- **CONSIGNE**
Peux-tu recopier toutes ces entrées à l'identique, sans en modifier un seul caractère ?

—————

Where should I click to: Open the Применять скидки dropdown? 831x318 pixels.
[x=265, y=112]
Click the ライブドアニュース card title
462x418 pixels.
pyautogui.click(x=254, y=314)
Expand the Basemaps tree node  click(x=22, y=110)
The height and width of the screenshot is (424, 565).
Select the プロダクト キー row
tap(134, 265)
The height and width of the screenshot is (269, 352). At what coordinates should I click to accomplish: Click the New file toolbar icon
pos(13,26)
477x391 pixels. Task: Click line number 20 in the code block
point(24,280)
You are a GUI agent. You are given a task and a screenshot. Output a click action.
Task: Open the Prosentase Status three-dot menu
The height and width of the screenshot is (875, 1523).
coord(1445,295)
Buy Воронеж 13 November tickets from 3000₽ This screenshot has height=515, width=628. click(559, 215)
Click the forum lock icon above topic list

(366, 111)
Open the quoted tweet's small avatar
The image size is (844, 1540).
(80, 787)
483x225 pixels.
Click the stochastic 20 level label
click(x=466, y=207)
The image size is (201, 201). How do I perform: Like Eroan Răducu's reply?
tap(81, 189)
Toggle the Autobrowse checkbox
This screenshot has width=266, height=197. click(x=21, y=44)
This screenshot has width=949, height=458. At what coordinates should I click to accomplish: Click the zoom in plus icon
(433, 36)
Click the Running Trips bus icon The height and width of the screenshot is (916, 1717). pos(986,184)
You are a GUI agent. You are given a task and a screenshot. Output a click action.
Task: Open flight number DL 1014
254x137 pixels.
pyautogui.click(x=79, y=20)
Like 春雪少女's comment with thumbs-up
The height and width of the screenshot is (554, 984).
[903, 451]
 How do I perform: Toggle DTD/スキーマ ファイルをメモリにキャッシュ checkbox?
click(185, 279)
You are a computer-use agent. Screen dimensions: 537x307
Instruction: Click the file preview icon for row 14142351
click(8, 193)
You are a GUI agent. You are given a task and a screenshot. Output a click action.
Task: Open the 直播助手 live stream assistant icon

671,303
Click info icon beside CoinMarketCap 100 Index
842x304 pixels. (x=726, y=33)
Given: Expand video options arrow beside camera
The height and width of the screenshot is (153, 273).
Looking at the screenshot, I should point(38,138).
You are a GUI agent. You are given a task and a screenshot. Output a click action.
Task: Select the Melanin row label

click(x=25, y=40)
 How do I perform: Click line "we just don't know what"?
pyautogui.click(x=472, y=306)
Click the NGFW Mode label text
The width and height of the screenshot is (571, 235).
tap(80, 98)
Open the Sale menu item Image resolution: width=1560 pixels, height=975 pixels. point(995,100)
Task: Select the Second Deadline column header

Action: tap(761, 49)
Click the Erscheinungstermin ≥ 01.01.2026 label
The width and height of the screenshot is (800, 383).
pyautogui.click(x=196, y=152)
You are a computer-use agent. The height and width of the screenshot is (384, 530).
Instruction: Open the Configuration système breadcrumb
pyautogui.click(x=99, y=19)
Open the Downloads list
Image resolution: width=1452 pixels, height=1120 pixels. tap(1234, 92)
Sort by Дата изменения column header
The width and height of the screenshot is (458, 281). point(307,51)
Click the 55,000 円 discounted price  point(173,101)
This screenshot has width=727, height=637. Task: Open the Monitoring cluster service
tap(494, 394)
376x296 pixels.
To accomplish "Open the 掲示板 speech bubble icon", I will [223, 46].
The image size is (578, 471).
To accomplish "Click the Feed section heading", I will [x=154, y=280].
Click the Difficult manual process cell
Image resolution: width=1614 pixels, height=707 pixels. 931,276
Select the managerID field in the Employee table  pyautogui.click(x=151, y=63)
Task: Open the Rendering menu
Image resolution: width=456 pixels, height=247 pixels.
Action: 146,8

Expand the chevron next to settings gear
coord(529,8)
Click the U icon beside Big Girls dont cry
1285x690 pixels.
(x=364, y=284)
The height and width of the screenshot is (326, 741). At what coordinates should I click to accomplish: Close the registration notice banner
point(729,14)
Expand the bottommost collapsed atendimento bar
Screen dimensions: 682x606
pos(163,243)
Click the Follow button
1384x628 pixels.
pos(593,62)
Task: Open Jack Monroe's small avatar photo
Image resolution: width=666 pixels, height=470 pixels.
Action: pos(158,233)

—————

- **RÉSULTAT**
Where should I click to: Open the Применять скидки dropdown? 831x318 pixels.
[x=265, y=112]
Click the ライブドアニュース card title
462x418 pixels.
pyautogui.click(x=254, y=314)
Expand the Basemaps tree node  click(x=22, y=110)
The height and width of the screenshot is (424, 565).
Select the プロダクト キー row
tap(134, 265)
The height and width of the screenshot is (269, 352). At what coordinates should I click to accomplish: Click the New file toolbar icon
pos(13,26)
477x391 pixels. Task: Click line number 20 in the code block
point(24,280)
You are a GUI agent. You are given a task and a screenshot. Output a click action.
Task: Open the Prosentase Status three-dot menu
The height and width of the screenshot is (875, 1523).
coord(1445,295)
Buy Воронеж 13 November tickets from 3000₽ This screenshot has height=515, width=628. click(559, 215)
Click the forum lock icon above topic list

(366, 111)
Open the quoted tweet's small avatar
The image size is (844, 1540).
(80, 787)
483x225 pixels.
Click the stochastic 20 level label
click(x=466, y=207)
The image size is (201, 201). How do I perform: Like Eroan Răducu's reply?
tap(81, 189)
Toggle the Autobrowse checkbox
This screenshot has width=266, height=197. click(x=21, y=44)
This screenshot has width=949, height=458. At what coordinates should I click to accomplish: Click the zoom in plus icon
(433, 36)
Click the Running Trips bus icon The height and width of the screenshot is (916, 1717). pos(986,184)
You are a GUI agent. You are given a task and a screenshot. Output a click action.
Task: Open flight number DL 1014
254x137 pixels.
pyautogui.click(x=79, y=20)
Like 春雪少女's comment with thumbs-up
The height and width of the screenshot is (554, 984).
[903, 451]
 How do I perform: Toggle DTD/スキーマ ファイルをメモリにキャッシュ checkbox?
click(185, 279)
You are a computer-use agent. Screen dimensions: 537x307
Instruction: Click the file preview icon for row 14142351
click(8, 193)
You are a GUI agent. You are given a task and a screenshot. Output a click action.
Task: Open the 直播助手 live stream assistant icon

671,303
Click info icon beside CoinMarketCap 100 Index
842x304 pixels. (x=726, y=33)
Given: Expand video options arrow beside camera
The height and width of the screenshot is (153, 273).
Looking at the screenshot, I should point(38,138).
You are a GUI agent. You are given a task and a screenshot. Output a click action.
Task: Select the Melanin row label

click(x=25, y=40)
 How do I perform: Click line "we just don't know what"?
pyautogui.click(x=472, y=306)
Click the NGFW Mode label text
The width and height of the screenshot is (571, 235).
tap(80, 98)
Open the Sale menu item Image resolution: width=1560 pixels, height=975 pixels. point(995,100)
Task: Select the Second Deadline column header

Action: tap(761, 49)
Click the Erscheinungstermin ≥ 01.01.2026 label
The width and height of the screenshot is (800, 383).
pyautogui.click(x=196, y=152)
You are a computer-use agent. The height and width of the screenshot is (384, 530).
Instruction: Open the Configuration système breadcrumb
pyautogui.click(x=99, y=19)
Open the Downloads list
Image resolution: width=1452 pixels, height=1120 pixels. tap(1234, 92)
Sort by Дата изменения column header
The width and height of the screenshot is (458, 281). point(307,51)
Click the 55,000 円 discounted price  point(173,101)
This screenshot has width=727, height=637. Task: Open the Monitoring cluster service
tap(494, 394)
376x296 pixels.
To accomplish "Open the 掲示板 speech bubble icon", I will [223, 46].
The image size is (578, 471).
To accomplish "Click the Feed section heading", I will [x=154, y=280].
Click the Difficult manual process cell
Image resolution: width=1614 pixels, height=707 pixels. 931,276
Select the managerID field in the Employee table  pyautogui.click(x=151, y=63)
Task: Open the Rendering menu
Image resolution: width=456 pixels, height=247 pixels.
Action: 146,8

Expand the chevron next to settings gear
coord(529,8)
Click the U icon beside Big Girls dont cry
1285x690 pixels.
(x=364, y=284)
The height and width of the screenshot is (326, 741). At what coordinates should I click to accomplish: Close the registration notice banner
point(729,14)
Expand the bottommost collapsed atendimento bar
Screen dimensions: 682x606
pos(163,243)
Click the Follow button
1384x628 pixels.
pos(593,62)
Task: Open Jack Monroe's small avatar photo
Image resolution: width=666 pixels, height=470 pixels.
Action: pos(158,233)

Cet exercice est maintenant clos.